Goal of the exercise >>
Transcribe the stretch of entries below from the line with "Торговым организациям (1153, 1295)" through the line with "Проектный шоурум (1140, 1252)", exactly and with both ends included; leave out all other lines.

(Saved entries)

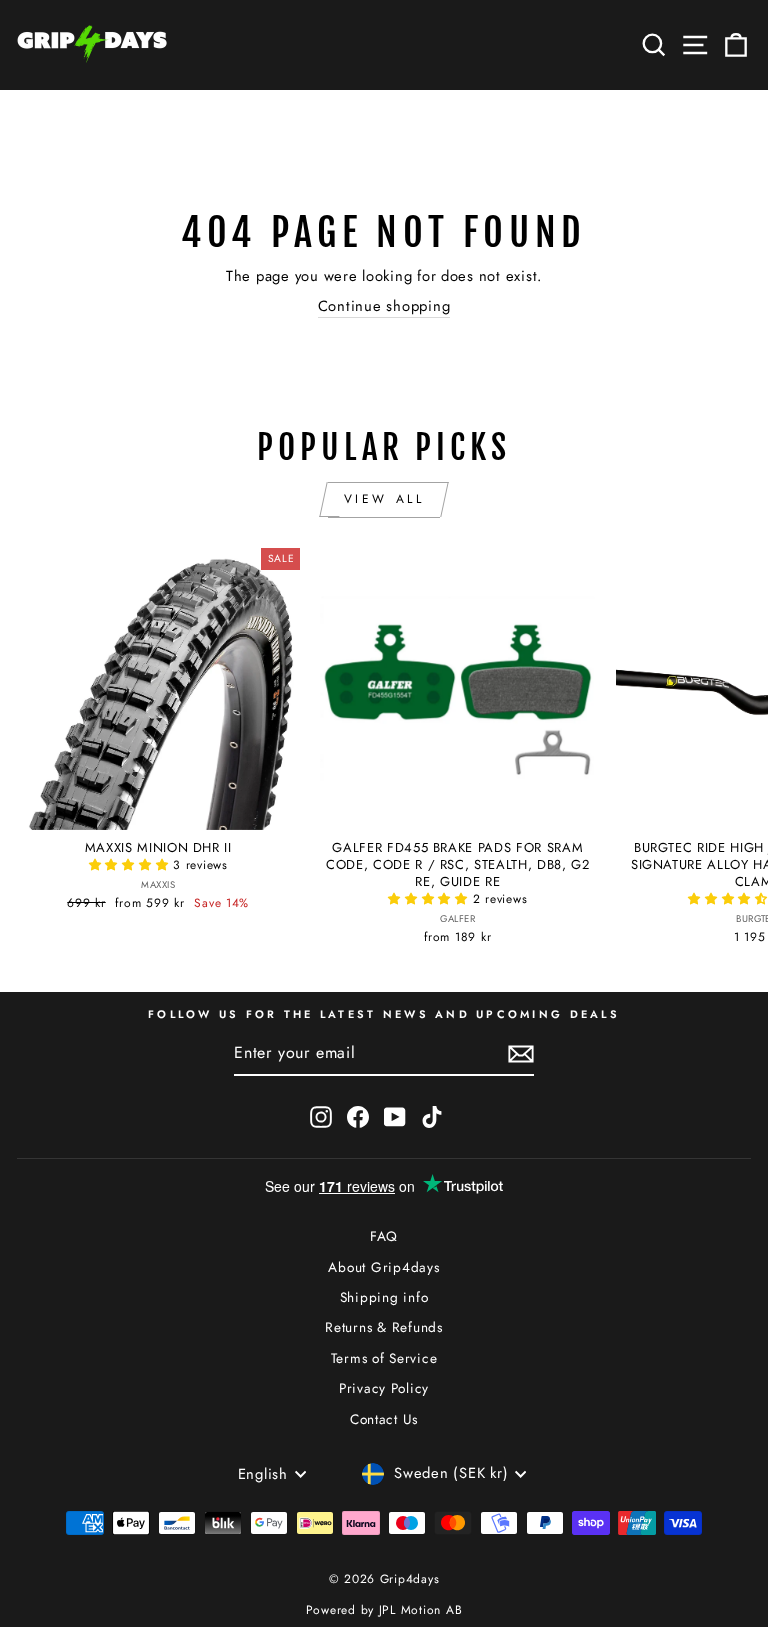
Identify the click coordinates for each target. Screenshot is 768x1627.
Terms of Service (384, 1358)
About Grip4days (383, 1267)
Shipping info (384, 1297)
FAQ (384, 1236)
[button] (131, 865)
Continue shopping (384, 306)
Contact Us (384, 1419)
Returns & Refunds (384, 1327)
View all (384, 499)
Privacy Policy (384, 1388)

==

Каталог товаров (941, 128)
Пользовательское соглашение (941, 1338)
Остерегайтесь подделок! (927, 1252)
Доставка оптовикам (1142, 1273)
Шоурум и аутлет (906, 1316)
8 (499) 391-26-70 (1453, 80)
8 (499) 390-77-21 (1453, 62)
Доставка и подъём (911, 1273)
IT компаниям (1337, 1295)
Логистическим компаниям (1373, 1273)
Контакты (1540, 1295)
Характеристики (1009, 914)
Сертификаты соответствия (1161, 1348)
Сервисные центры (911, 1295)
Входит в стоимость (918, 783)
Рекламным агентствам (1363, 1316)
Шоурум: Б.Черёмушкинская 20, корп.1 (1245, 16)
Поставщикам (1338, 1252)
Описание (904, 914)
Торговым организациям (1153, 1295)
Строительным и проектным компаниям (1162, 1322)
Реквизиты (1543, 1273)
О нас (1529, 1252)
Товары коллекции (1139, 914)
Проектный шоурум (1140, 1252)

...

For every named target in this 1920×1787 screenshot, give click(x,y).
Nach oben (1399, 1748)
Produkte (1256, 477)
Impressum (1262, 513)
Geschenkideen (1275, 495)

Your solution >>
Торговым организациям (1153, 1295)
Строительным и проектным компаниям (1162, 1322)
Реквизиты (1543, 1273)
О нас (1529, 1252)
Товары коллекции (1139, 914)
Проектный шоурум (1140, 1252)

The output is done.